No, your approach isn't really valid past the 2nd line.

what you can do is use a common base for your logs on both sides.

\(\displaystyle \begin{align*}&\log(3^{x-2})==\log(4^{2x+1}) \\ \\

&(x-2)\log(3)==(2x+1)\log(4) \\ \\

&(\log(3)-2\log(4))x==\log(4)+2\log(3)\end{align*}\)

and I think you can solve it from here.

oh, how did you get (log(3)−2log(4))x==log(4)+2log(3)​ i'm kind of confuse at that part

 

[lolilovepie]

I just collected all the x terms together on the left and all the constant terms together on the right.

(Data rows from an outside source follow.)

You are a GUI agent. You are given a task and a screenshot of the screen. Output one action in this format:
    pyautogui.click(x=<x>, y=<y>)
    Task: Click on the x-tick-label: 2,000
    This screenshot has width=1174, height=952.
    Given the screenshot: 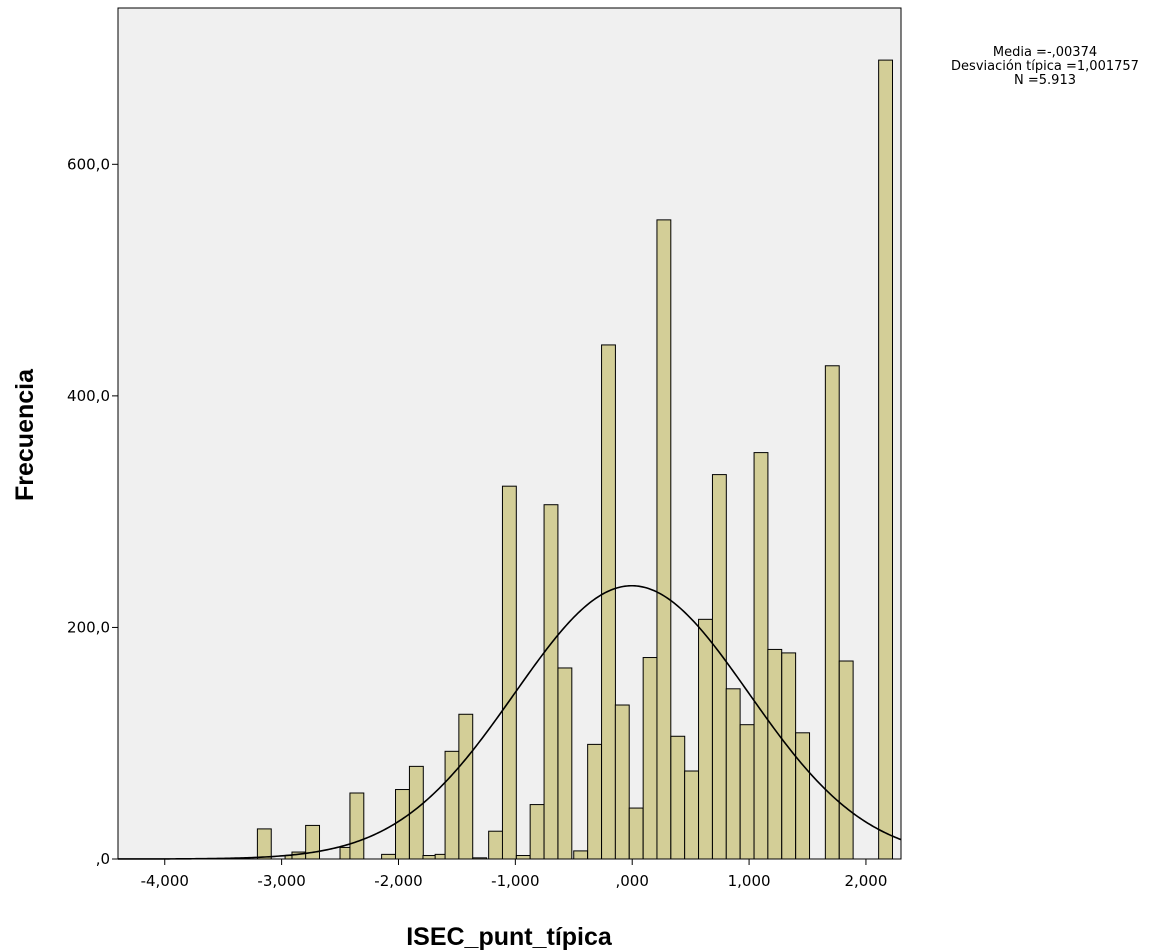 What is the action you would take?
    pyautogui.click(x=866, y=881)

It's just a small bit of algebra.

ohh okay,
I did:
( x - 2 ) log 3 = ( 2x + 1 ) log 4 x log 3 - 2 log 3 = 2x log 4 + log 4
x log 3 - 2x log 4 = log 4 + 2 log 3
x ( log 3 - 2 log 4 ) = log 4 + 2 log 3
x = ( log 4 + 2 log 3 ) / ( log 3 - 2 log 4 )

and got x= -2.1?
not sure if that's right

 

[JeffM]

oh, how did you get (log(3)−2log(4))x==log(4)+2log(3)​ i'm kind of confuse at that part

oh, how did you get (log(3)−2log(4))x==log(4)+2log(3)​ i'm kind of confuse at that part

\(\displaystyle 3^{(x - 2)} = 4^{(2x + 1)} \implies\)

\(\displaystyle log \left(3^{(x - 2)}\right) = log \left(4^{(2x + 1)}\right) \implies\)

\(\displaystyle (x - 2)log(3) = (2x + 1)log(4) \implies\)

\(\displaystyle xlog(3) - 2log(3) = 2xlog(4) + log(4) \implies\)

\(\displaystyle xlog(3) - 2xlog(4) = 2log(3) + log(4) \implies\)

\(\displaystyle x\{log(3) - 2log(4)\} = 2log(3) + log(4)\implies\)

\(\displaystyle x = \dfrac{2log(3) + log(4)}{log(3) -2log(4)}.\) This is what romsek did. You can simplify further.

\(\displaystyle x = \dfrac{log(36)}{log(3/16)} \approx -2.14.\)